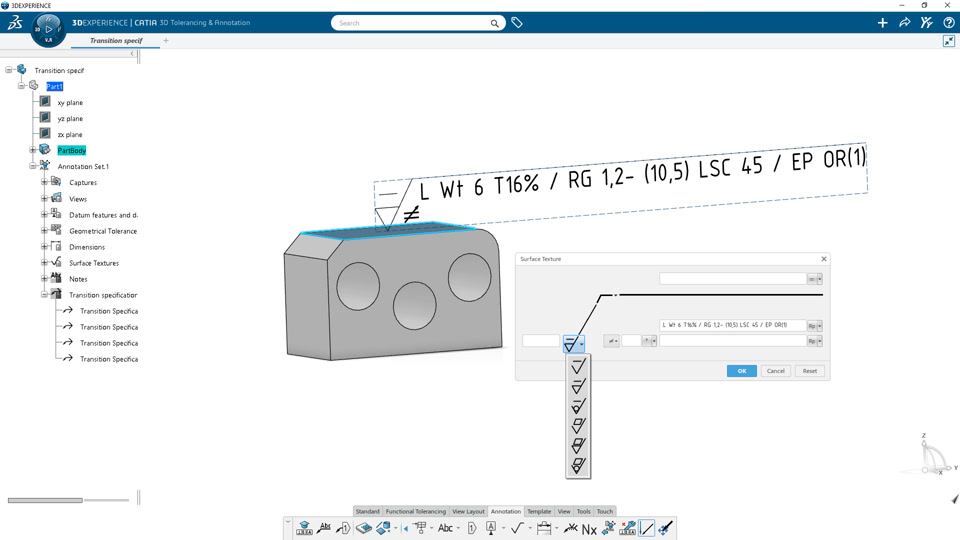Choose the first basic surface texture symbol

point(578,366)
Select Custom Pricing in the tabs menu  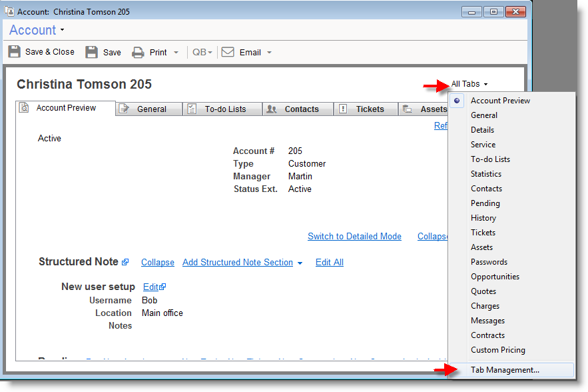(497, 350)
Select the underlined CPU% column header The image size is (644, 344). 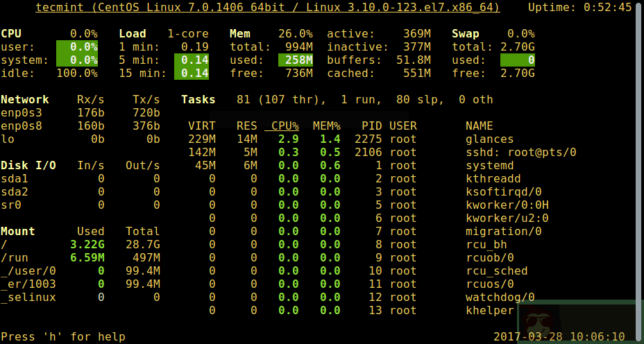coord(281,126)
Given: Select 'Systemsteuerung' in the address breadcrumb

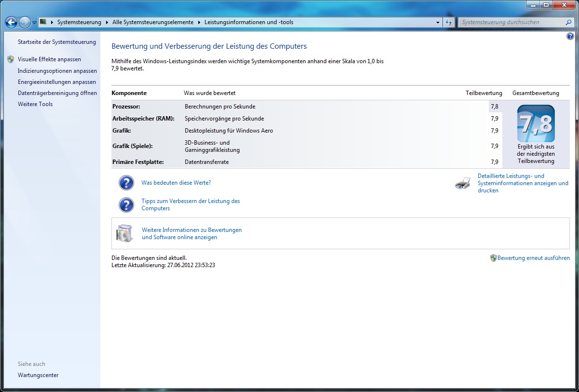Looking at the screenshot, I should (79, 22).
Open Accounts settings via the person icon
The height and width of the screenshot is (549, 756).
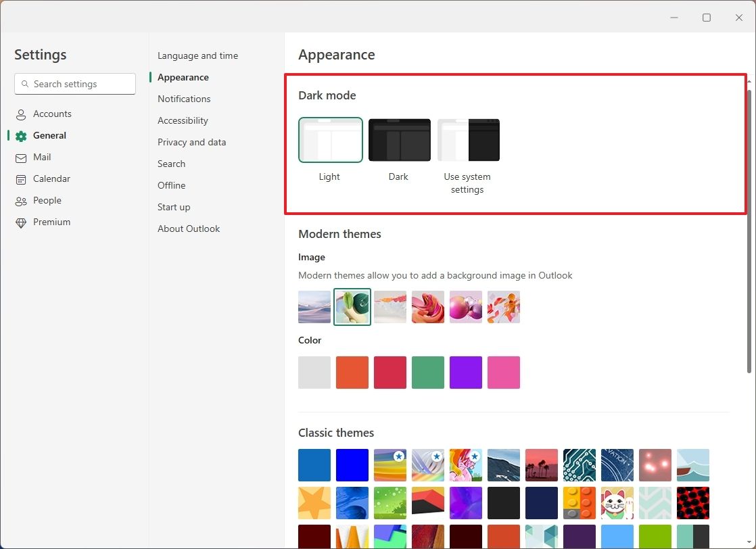[22, 114]
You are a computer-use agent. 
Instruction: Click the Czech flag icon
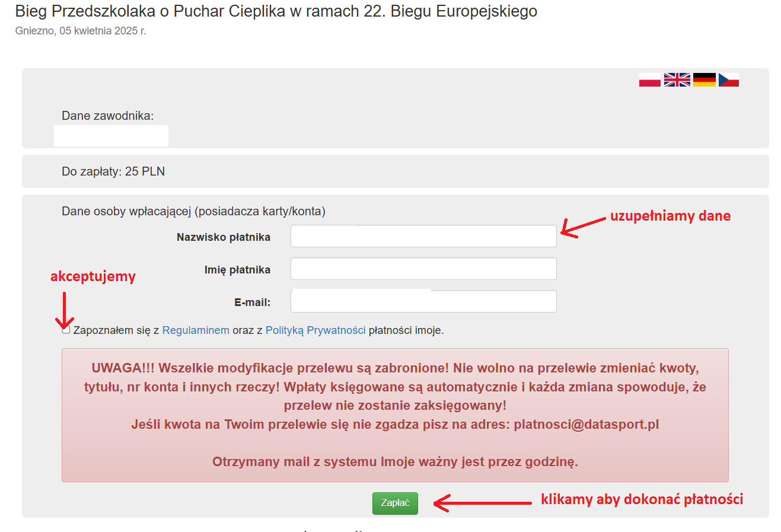point(729,79)
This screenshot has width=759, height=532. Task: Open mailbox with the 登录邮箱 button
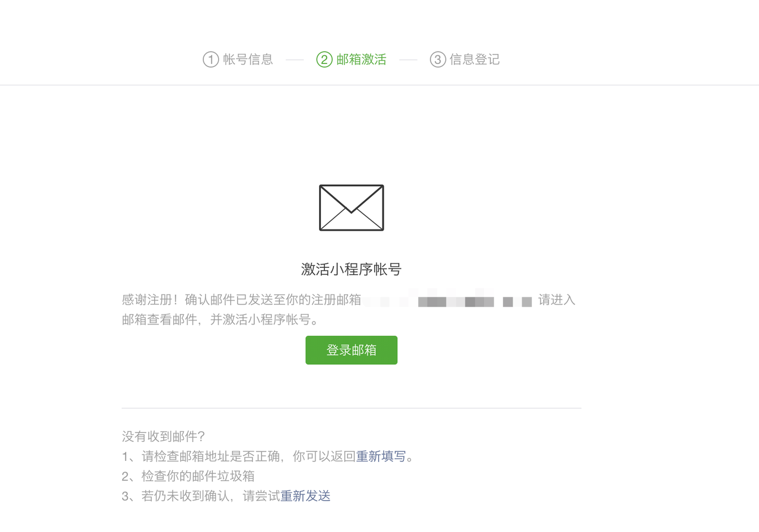tap(352, 350)
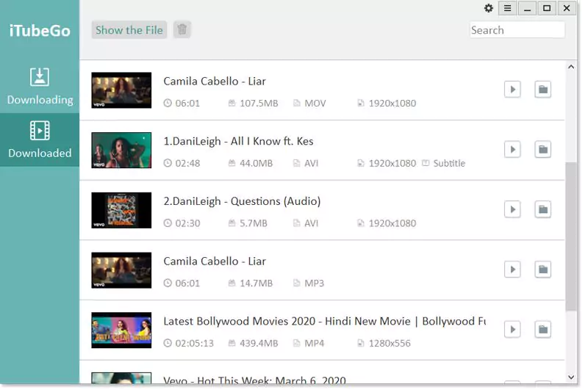Click the Latest Bollywood Movies thumbnail

click(x=121, y=330)
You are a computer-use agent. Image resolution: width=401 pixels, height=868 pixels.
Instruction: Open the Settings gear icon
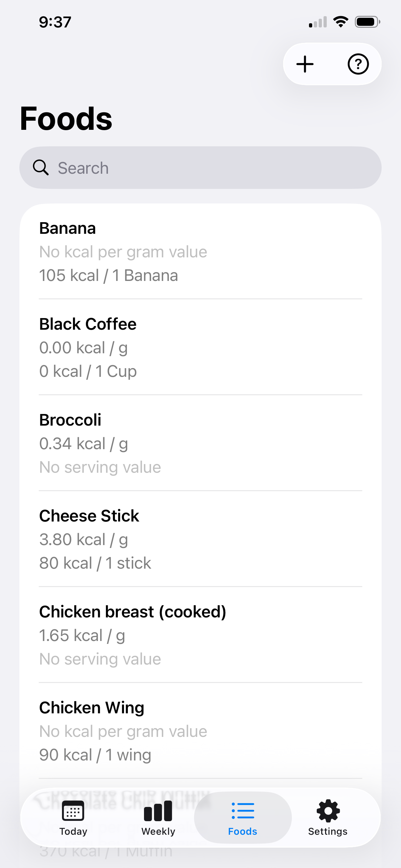[x=328, y=811]
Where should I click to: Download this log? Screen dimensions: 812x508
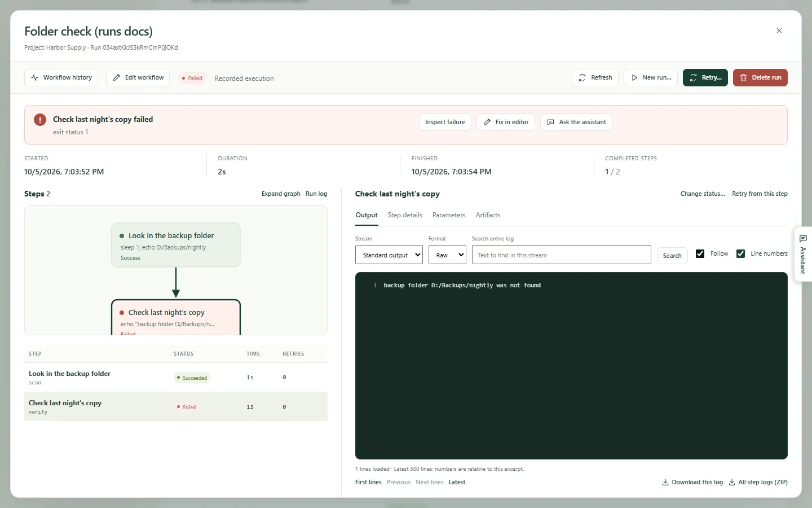[x=692, y=483]
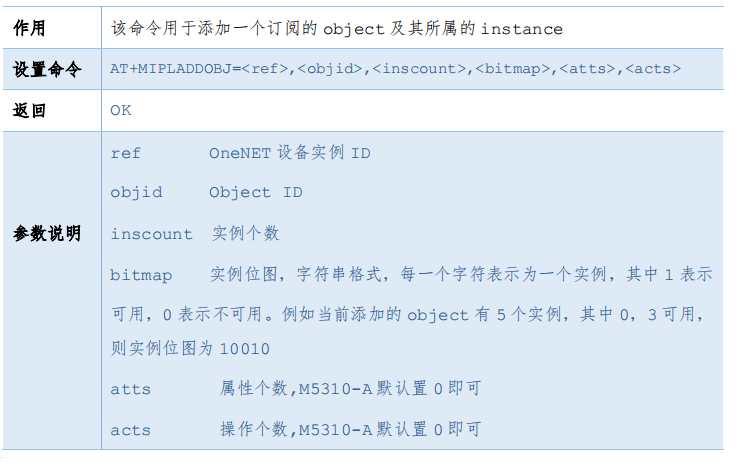Click the OK return value text
741x470 pixels.
(120, 110)
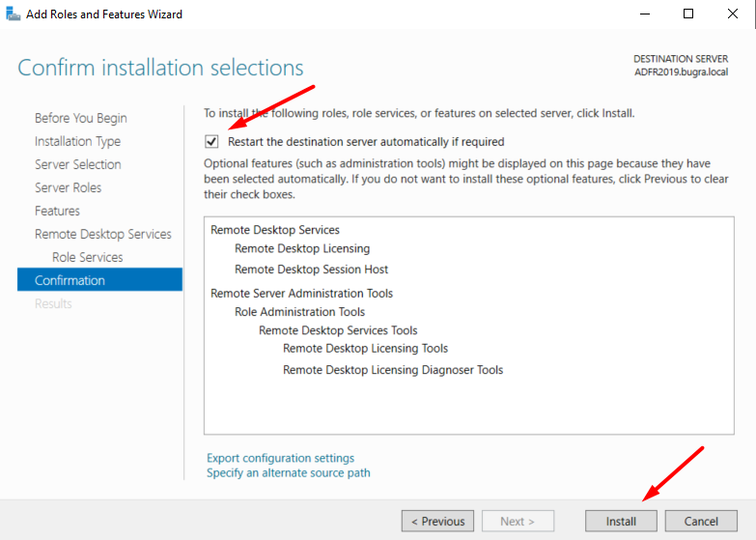Open Export configuration settings link
The width and height of the screenshot is (756, 540).
[x=280, y=458]
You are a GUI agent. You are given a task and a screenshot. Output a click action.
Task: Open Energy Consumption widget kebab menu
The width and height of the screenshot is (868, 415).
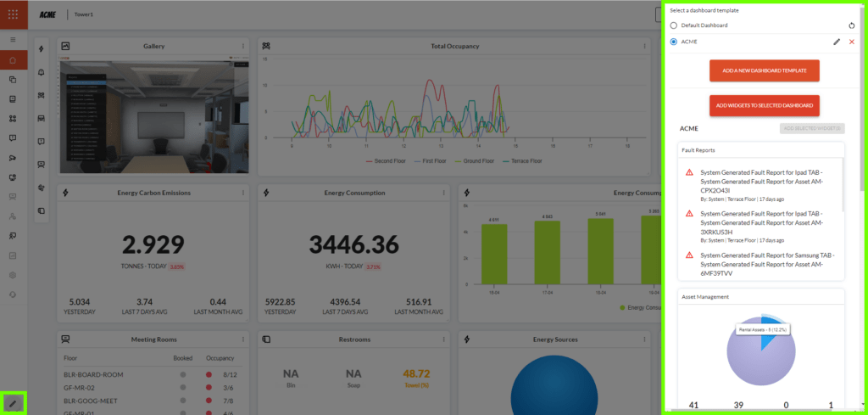pyautogui.click(x=443, y=193)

## Required action
Your copy must consist solely of the lines from the one containing "The width and height of the screenshot is (868, 415)." through the final line of the material above, transcribed exactly, with the pictures left out.

## Reply to the exercise
The width and height of the screenshot is (868, 415).
pyautogui.click(x=443, y=193)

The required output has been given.